Optionally, referring to fig. 9, fig. 9 is a schematic diagram illustrating an encoding format of a neural impulse data packet in the embodiment of the present invention, where the encoding format includes a CPU number D + a computation core number E + a neuron number F. The pulse in the nerve pulse data packet essentially represents an event message, i.e. a certain neuron is activated, so that the number of the neuron needs to be expressed in the data packet content. Each neuro-impulse packet is assigned to a neuron on a specific computational core according to a three-layer structure in this architecture, i.e., CPU-core-neuron.
In the embodiment of the invention, when a computing node receives a nerve pulse data packet, the nerve pulse data packet is sent to a target CPU module through an FPGA module based on the CPU number in the nerve pulse data packet; in the target CPU module, the routing core determines a target computing core and sends a nerve pulse data packet based on the computing core number and the buffer data distribution table of the nerve pulse data packet; when the target computing core receives the neural pulse data packet, the first target neuron is determined and the neural pulse data packet is sent according to the neuron data distribution table and the neuron number, so that the first target neuron is activated, rapid routing transmission is carried out according to the neural pulse more flexibly, the resource utilization efficiency is improved, meanwhile, the design change on hardware is not needed, and the implementation cost is reduced.

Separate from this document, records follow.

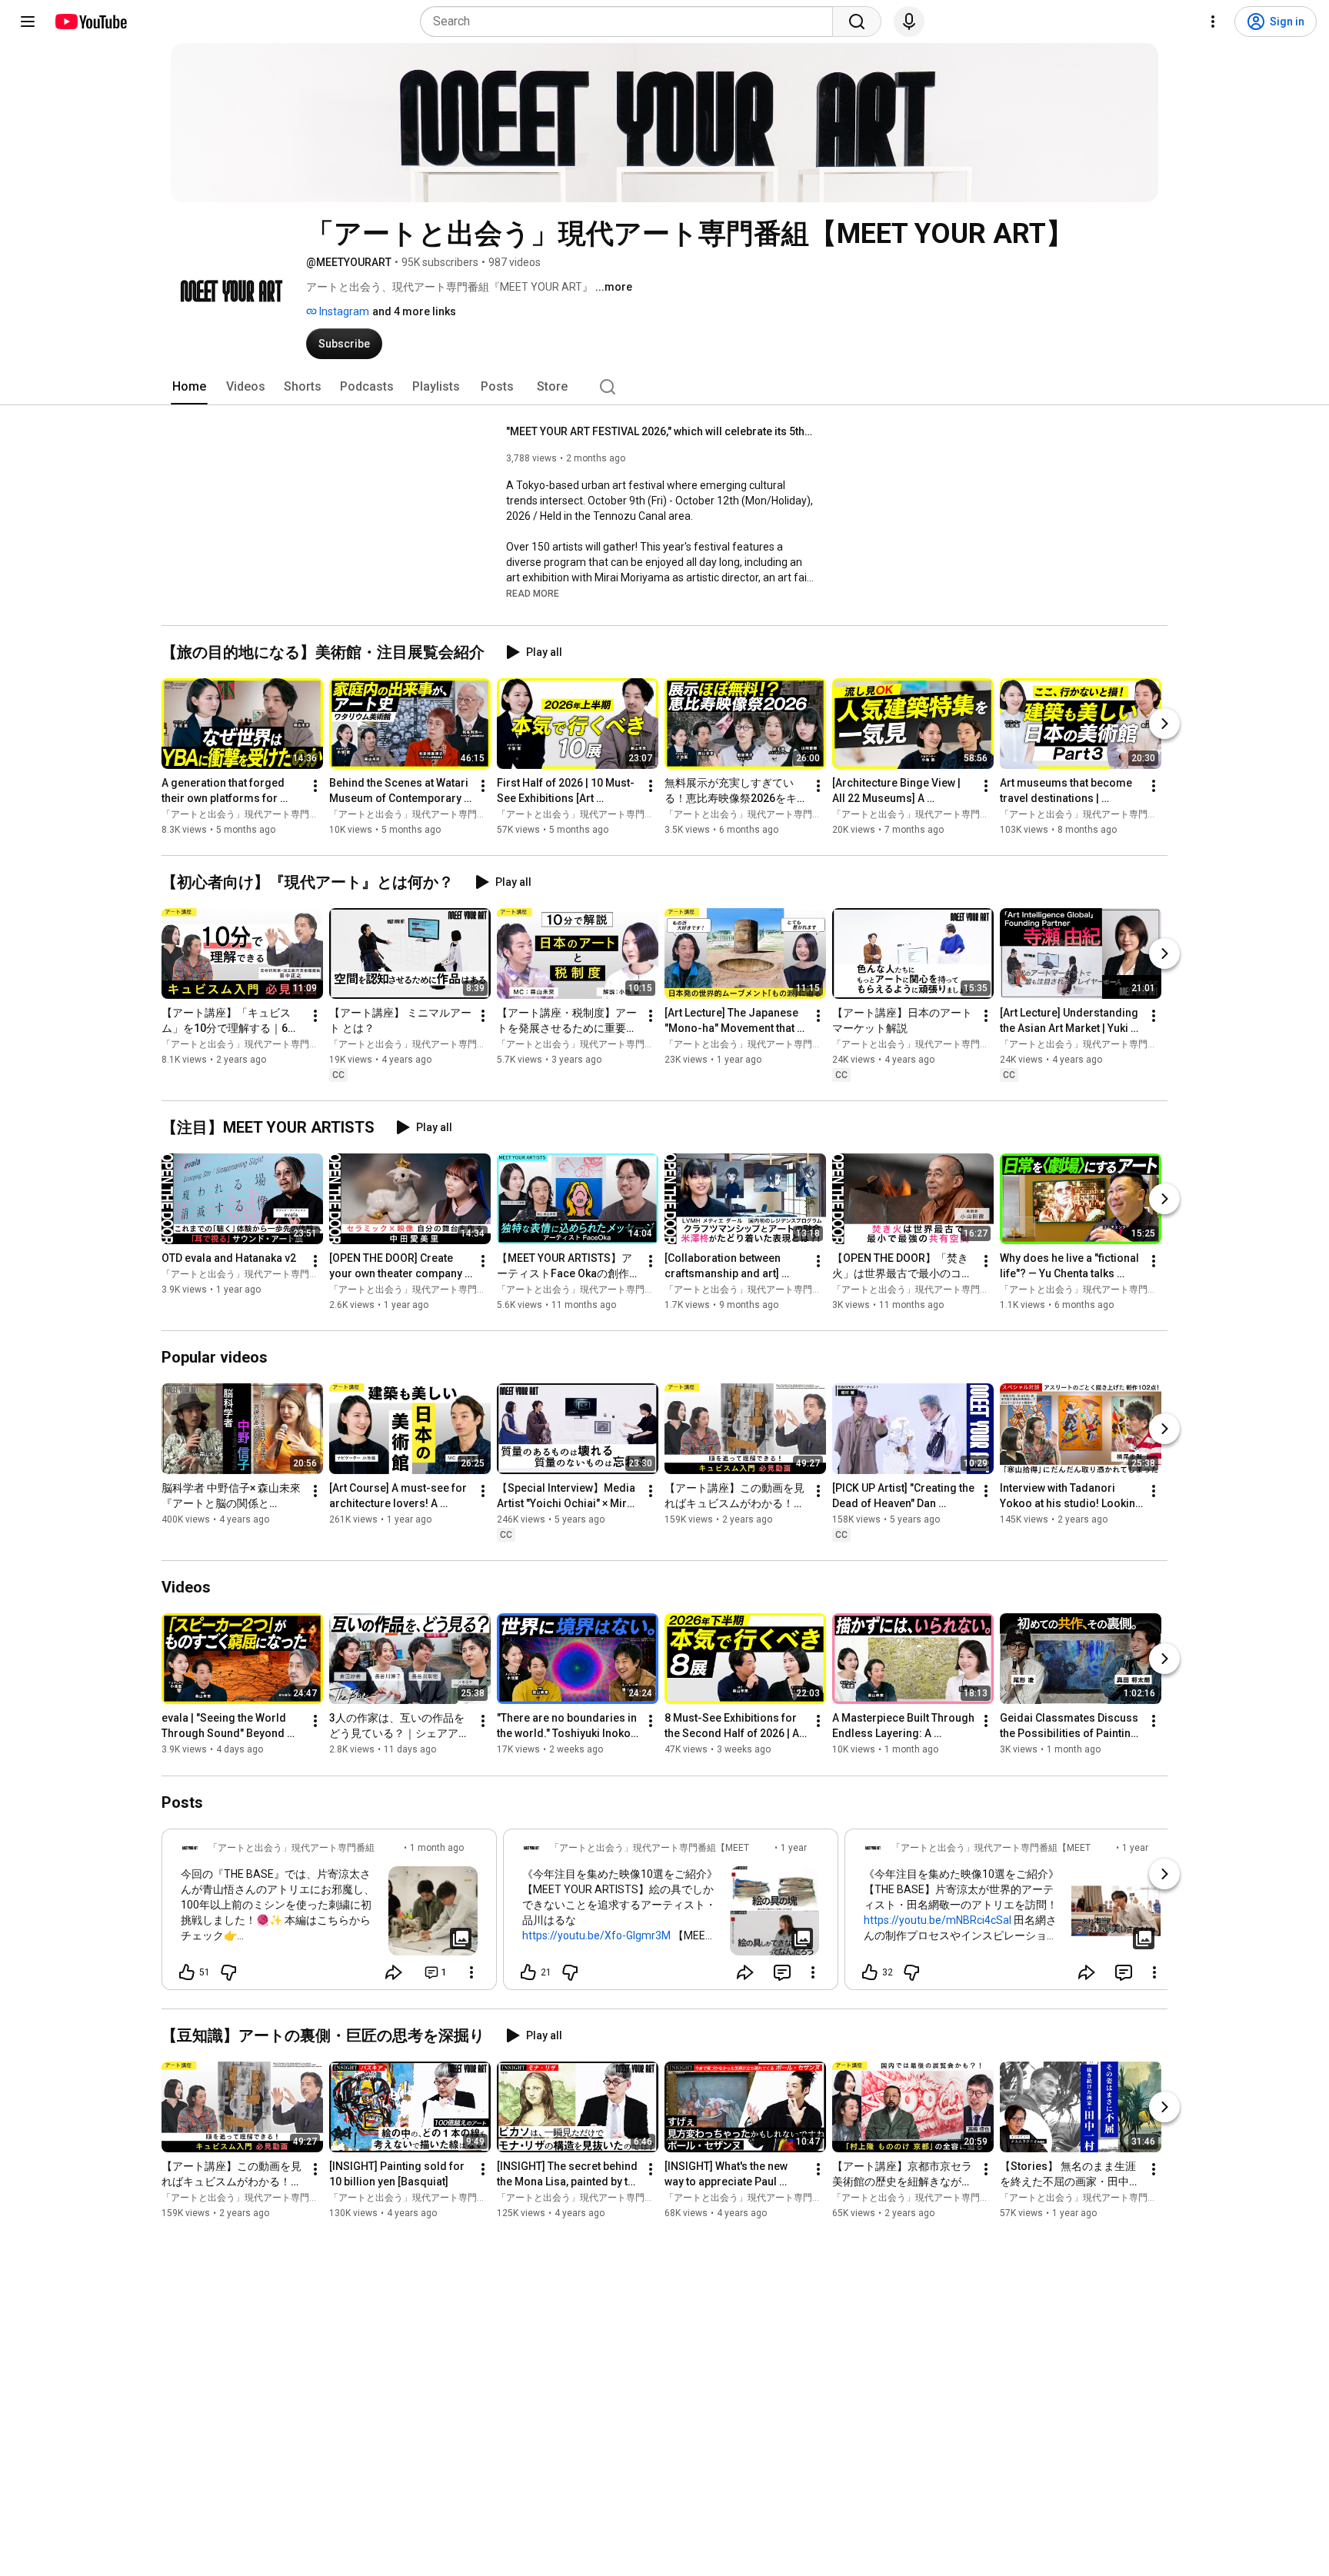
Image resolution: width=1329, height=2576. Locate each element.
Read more (532, 593)
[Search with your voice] (909, 21)
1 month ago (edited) (437, 1854)
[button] (532, 593)
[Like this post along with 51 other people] (187, 1972)
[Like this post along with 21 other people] (528, 1972)
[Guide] (27, 21)
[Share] (393, 1972)
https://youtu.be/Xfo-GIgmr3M (596, 1935)
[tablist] (664, 386)
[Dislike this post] (228, 1972)
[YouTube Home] (90, 21)
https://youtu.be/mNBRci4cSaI (937, 1920)
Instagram (343, 311)
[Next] (1164, 723)
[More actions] (315, 785)
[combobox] (631, 21)
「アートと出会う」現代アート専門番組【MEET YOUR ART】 (289, 814)
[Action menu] (471, 1972)
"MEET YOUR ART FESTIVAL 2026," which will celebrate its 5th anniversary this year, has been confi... (660, 431)
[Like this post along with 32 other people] (870, 1972)
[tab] (189, 386)
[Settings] (1213, 21)
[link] (329, 1914)
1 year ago (794, 1854)
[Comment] (782, 1972)
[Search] (856, 21)
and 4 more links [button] (414, 311)
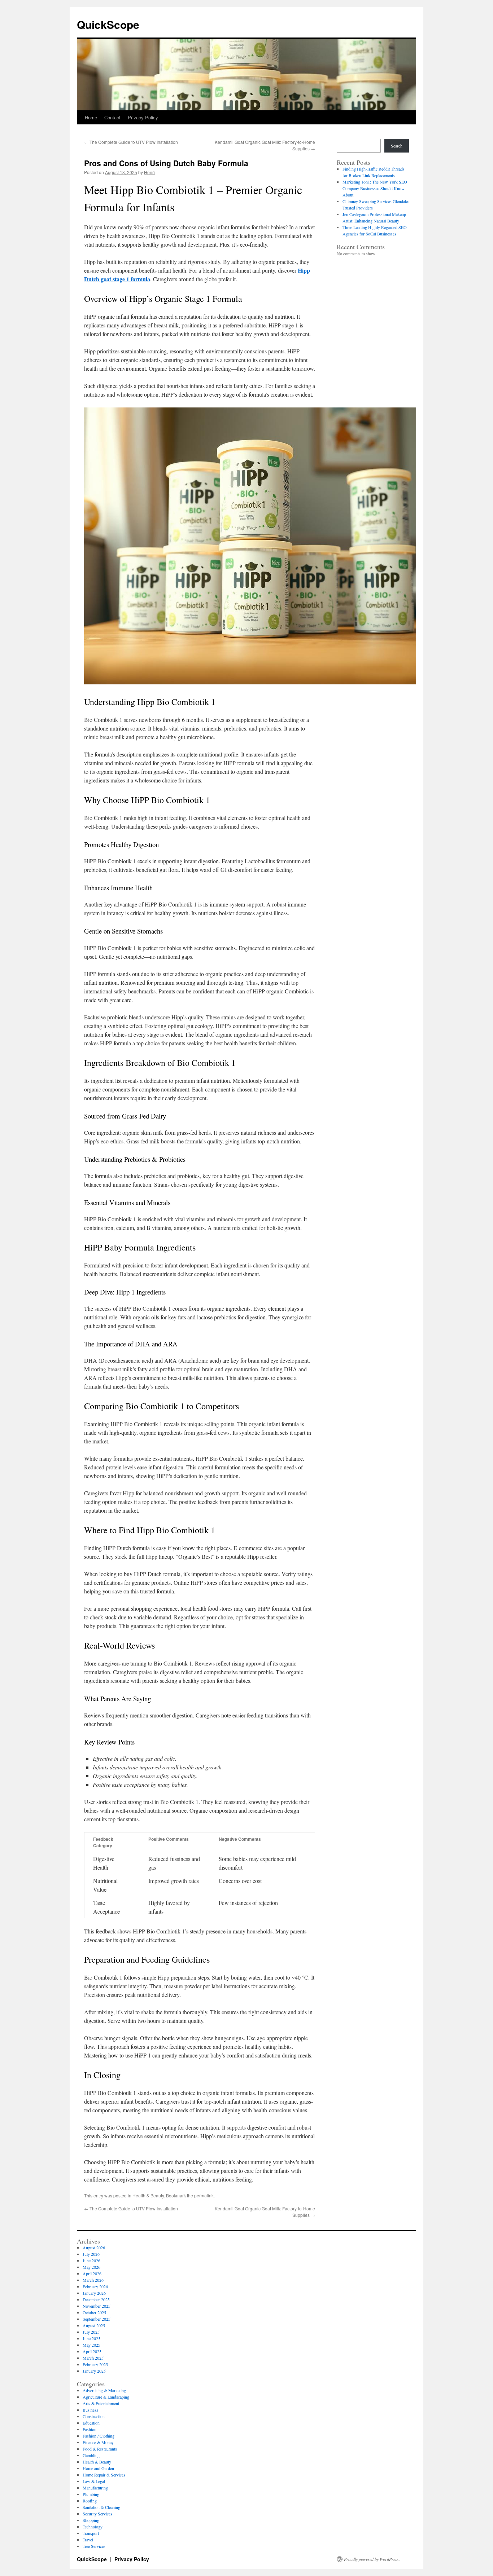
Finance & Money (98, 2442)
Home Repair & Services (104, 2475)
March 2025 (93, 2358)
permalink (204, 2195)
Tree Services (94, 2546)
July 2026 (91, 2254)
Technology (92, 2526)
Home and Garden (98, 2468)
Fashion (89, 2429)
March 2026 (93, 2280)
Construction (94, 2416)
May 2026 (91, 2267)
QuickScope (108, 24)
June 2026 (91, 2260)
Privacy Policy (143, 117)
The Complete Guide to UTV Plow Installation (131, 142)
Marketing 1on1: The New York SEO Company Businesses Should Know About (375, 188)
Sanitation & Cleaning (101, 2507)
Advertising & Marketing (104, 2390)
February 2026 (95, 2286)
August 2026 (94, 2247)
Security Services (97, 2514)
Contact (112, 117)
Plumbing (91, 2494)
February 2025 (95, 2364)
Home (91, 117)
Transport (91, 2533)
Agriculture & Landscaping (106, 2397)
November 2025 (96, 2306)
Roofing (90, 2501)
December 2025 (96, 2299)
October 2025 (94, 2312)
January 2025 (94, 2371)
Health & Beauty (148, 2195)
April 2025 (92, 2351)
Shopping (91, 2520)
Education (91, 2423)
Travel (88, 2539)
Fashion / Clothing (98, 2436)
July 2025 (91, 2332)
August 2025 (94, 2325)
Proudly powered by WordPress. (372, 2559)
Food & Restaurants (100, 2449)
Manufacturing (95, 2488)
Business (90, 2410)
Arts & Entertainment (101, 2403)
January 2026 (94, 2293)
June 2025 (91, 2338)
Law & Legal (94, 2481)
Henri (149, 172)
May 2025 (91, 2345)
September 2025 (96, 2319)
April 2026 (92, 2273)
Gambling (91, 2455)
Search (396, 146)
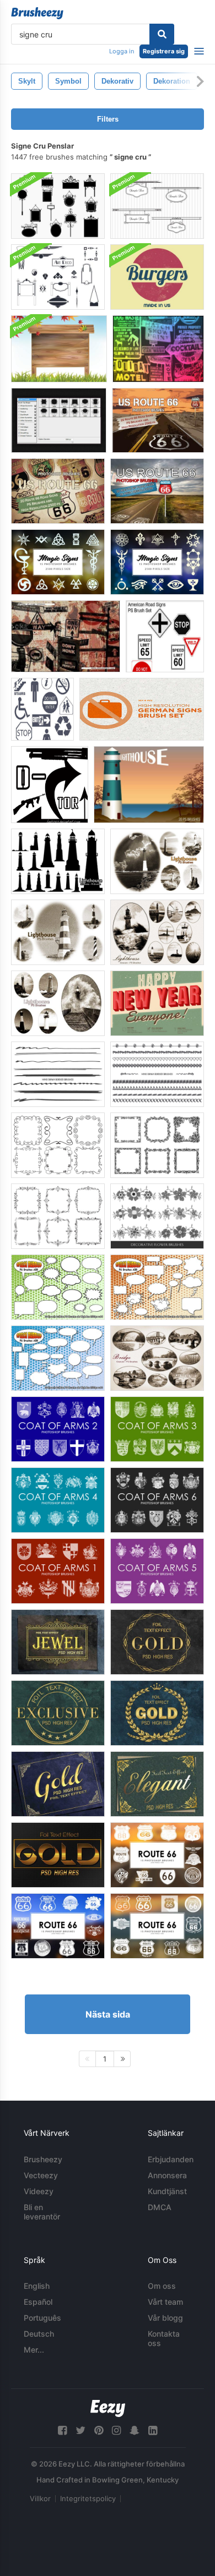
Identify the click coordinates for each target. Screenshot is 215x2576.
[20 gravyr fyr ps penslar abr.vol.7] (157, 932)
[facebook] (62, 2430)
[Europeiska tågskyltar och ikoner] (141, 709)
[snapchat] (134, 2430)
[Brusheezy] (37, 13)
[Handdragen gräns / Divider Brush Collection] (58, 1074)
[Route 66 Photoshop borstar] (157, 1855)
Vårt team (165, 2301)
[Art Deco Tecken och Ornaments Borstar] (58, 277)
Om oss (162, 2285)
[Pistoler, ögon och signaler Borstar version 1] (49, 784)
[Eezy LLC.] (107, 2408)
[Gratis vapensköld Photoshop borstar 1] (58, 1571)
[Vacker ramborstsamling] (157, 1145)
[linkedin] (152, 2430)
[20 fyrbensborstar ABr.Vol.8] (58, 1003)
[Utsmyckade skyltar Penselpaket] (58, 206)
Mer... (34, 2349)
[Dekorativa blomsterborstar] (157, 1216)
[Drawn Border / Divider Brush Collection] (157, 1074)
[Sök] (161, 34)
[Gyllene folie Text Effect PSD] (58, 1642)
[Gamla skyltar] (158, 348)
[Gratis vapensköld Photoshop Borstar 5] (157, 1571)
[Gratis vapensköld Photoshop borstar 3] (157, 1429)
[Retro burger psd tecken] (157, 277)
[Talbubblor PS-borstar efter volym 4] (157, 1287)
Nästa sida (107, 2014)
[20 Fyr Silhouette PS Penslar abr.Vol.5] (58, 861)
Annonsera (167, 2175)
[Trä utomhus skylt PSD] (59, 348)
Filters (108, 119)
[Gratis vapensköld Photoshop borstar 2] (58, 1429)
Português (42, 2317)
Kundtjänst (167, 2191)
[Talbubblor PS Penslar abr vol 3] (58, 1358)
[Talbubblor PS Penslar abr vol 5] (58, 1287)
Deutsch (39, 2333)
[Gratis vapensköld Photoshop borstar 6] (157, 1500)
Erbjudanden (171, 2159)
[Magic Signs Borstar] (58, 562)
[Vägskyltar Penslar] (165, 636)
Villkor (40, 2498)
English (37, 2285)
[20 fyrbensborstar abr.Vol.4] (157, 861)
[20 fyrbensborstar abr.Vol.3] (58, 932)
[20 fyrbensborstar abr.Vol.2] (149, 784)
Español (38, 2301)
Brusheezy (43, 2159)
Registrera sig (164, 51)
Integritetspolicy (88, 2498)
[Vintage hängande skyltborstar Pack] (157, 206)
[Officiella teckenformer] (42, 709)
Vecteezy (41, 2175)
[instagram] (116, 2430)
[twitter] (80, 2430)
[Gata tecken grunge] (65, 636)
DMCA (159, 2207)
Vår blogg (165, 2317)
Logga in (121, 51)
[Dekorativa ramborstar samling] (58, 1145)
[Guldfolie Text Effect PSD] (157, 1713)
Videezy (38, 2191)
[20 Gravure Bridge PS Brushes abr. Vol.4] (157, 1358)
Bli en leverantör (42, 2211)
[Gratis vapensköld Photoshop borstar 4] (58, 1500)
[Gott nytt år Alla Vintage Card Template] (157, 1003)
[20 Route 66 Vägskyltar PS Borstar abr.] (158, 420)
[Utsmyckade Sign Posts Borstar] (58, 420)
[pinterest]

Referring to fig. 10, fig. 10 is a schematic routing diagram illustrating a fast high-concurrency neural burst packet distribution and transmission method according to an embodiment of the present invention, and the method may include the following steps:
1. the FPGA sends a pulse to the CPU, and the CPU stores the pulse to a routing core receiving buffer area;
2. the routing core table look-up distributes the buffer data to a receiving buffer of the computing core;
3. a calculation check table applies the pulse to the neuron and updates the neuron;
4. the computational core lookup table retains the updated activated neuron pulses in the core or to other destinations.
Referring to fig. 11, fig. 11 is a block diagram illustrating a fast high-concurrency neural pulse data packet distribution and transmission system according to an embodiment of the present invention.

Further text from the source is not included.